Stéphane Antiga était à la tête de l’équipe canadienne depuis 2016.

Équipe Canada perd son entraîneur-chef

À moins de deux ans des prochains Jeux olympiques, le Canada doit trouver un nouvel entraîneur-chef à son équipe de volley-ball masculin dont le port d’attache est à Gatineau.

Stéphane Antiga, qui avait pris la relève de Glenn Hoag à l’automne 2016, a remis sa démission. Il avait dirigé la formation nationale à une septième position, il y a une dizaine de jours, aux championnats du monde en Bulgarie.

L’instructeur d’origine française avait mené le Canada à une médaille de bronze en Ligue mondiale l’an dernier.

Antiga, 42 ans, a fait valoir des raisons personnelles pour justifier son départ au milieu d’un cycle olympique. Ses enfants demeuraient en Europe pendant qu’il se promenait un peu partout avec l’équipe nationale entre mai et septembre.

Le reste de l’année, Antiga la passe en Pologne où il se trouve à la barre d’un club pro, le AZS Politechnika Warszawa.

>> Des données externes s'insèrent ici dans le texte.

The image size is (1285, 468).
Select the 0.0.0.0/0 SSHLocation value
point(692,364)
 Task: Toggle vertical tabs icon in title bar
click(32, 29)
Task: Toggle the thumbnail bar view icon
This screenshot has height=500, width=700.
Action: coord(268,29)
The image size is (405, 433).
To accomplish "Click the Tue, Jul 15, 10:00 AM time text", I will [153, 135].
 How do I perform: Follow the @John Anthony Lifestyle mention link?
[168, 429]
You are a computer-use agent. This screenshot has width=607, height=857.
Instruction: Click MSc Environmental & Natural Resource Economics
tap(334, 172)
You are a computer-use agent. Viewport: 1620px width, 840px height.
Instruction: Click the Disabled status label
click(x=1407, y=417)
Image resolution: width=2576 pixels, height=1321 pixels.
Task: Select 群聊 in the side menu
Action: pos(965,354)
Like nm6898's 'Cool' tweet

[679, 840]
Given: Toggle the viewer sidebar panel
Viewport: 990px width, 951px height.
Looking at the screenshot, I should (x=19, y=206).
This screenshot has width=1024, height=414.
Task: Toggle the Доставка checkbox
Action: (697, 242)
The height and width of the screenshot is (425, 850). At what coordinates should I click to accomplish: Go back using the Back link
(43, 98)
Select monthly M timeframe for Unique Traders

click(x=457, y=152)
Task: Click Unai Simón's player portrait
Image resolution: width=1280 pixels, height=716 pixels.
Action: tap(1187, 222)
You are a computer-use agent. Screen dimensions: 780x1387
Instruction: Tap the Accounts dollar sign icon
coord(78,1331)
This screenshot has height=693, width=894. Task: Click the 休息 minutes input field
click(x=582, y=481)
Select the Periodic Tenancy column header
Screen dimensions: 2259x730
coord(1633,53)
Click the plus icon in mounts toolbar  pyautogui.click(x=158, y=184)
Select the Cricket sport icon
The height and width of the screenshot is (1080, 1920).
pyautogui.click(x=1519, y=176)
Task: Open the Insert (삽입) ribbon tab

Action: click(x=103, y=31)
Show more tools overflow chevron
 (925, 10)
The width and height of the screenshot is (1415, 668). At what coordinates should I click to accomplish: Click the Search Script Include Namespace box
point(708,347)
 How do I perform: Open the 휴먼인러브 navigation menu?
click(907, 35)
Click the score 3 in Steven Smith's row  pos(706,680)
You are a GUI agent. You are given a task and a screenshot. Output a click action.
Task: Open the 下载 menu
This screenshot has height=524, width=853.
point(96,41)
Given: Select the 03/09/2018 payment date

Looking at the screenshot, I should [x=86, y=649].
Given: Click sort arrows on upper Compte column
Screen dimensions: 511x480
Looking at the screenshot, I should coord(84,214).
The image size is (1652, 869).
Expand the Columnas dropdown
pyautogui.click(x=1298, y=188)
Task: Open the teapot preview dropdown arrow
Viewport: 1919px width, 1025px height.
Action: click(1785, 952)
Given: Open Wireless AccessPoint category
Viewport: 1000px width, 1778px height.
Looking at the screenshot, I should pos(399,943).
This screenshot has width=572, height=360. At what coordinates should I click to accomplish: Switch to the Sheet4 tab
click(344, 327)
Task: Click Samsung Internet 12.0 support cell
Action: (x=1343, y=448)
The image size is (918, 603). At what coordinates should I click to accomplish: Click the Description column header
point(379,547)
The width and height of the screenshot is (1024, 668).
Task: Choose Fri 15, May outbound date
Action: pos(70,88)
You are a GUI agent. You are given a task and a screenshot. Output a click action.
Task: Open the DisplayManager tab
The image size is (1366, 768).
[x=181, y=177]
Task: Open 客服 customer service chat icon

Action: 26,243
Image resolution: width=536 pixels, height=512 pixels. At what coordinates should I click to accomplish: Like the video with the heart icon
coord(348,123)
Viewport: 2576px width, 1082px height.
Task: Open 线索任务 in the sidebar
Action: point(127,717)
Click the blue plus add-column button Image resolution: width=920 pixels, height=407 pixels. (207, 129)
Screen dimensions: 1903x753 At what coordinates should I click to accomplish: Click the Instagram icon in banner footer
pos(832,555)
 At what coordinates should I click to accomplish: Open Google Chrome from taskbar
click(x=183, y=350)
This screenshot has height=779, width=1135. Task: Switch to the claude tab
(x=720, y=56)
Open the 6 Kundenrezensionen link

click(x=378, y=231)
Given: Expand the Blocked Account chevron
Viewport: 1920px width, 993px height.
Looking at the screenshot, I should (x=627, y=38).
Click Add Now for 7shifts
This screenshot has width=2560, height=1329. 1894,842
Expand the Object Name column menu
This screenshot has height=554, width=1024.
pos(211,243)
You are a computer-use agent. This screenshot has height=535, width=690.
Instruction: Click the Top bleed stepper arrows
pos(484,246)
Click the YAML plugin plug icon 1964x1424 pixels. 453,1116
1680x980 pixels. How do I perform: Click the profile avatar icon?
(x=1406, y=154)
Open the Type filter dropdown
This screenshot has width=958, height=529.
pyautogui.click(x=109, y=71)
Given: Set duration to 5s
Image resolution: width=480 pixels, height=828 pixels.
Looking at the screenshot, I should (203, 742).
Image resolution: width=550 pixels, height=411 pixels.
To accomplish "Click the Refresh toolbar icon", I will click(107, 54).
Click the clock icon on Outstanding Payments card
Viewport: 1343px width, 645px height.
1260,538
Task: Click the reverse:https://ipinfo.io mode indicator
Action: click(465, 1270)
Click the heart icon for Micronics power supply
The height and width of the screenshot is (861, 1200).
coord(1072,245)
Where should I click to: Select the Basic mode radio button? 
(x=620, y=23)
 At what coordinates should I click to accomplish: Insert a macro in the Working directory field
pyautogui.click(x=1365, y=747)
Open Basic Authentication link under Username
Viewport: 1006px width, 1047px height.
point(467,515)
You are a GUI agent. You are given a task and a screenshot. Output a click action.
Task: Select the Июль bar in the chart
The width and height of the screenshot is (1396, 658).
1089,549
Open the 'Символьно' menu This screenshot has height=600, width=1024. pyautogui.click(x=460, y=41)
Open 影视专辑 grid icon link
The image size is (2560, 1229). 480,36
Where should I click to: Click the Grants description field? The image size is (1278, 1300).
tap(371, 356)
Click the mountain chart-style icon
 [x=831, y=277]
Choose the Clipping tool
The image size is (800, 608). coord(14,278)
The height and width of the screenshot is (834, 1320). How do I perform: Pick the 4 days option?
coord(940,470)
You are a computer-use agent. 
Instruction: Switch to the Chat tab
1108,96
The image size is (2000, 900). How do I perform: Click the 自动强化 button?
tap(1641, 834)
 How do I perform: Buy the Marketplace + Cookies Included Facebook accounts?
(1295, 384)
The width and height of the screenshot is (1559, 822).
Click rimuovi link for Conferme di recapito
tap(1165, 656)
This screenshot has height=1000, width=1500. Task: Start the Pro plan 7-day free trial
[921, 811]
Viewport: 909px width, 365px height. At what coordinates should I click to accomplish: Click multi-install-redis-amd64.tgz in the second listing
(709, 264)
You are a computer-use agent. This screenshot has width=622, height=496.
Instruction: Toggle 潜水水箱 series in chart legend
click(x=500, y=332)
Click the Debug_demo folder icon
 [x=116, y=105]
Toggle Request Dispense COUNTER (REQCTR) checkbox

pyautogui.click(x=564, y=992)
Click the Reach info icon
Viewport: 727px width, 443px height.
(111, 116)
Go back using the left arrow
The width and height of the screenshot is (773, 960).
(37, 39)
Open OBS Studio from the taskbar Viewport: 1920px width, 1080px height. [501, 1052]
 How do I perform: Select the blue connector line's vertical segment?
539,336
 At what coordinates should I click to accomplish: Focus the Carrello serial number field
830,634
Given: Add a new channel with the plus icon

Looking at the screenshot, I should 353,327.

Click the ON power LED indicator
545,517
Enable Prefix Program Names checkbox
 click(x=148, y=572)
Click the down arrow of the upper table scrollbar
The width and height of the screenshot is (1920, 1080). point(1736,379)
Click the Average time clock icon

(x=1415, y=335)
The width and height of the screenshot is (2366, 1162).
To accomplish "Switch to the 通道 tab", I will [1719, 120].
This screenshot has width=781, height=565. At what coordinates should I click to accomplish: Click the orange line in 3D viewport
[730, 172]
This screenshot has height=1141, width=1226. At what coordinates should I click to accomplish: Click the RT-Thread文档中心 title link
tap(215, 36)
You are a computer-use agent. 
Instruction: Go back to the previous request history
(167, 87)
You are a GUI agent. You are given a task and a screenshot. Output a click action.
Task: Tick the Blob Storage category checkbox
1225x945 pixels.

« Je dois mettre ma famille au premier plan, mais l’équipe canadienne me manquera beaucoup. Je lui souhaite de continuer à progresser et de connaître beaucoup de succès », a soutenu Antiga au site web de Volleyball Canada, qui a annoncé son départ mercredi.

L’ancien joueur devenu coach venait de se lancer dans une autre importante aventure le mois dernier. Il avait uni ses efforts avec plusieurs gros noms du volley-ball international, dont Hoag, afin de sauver la prestigieuse équipe française Paris Volley.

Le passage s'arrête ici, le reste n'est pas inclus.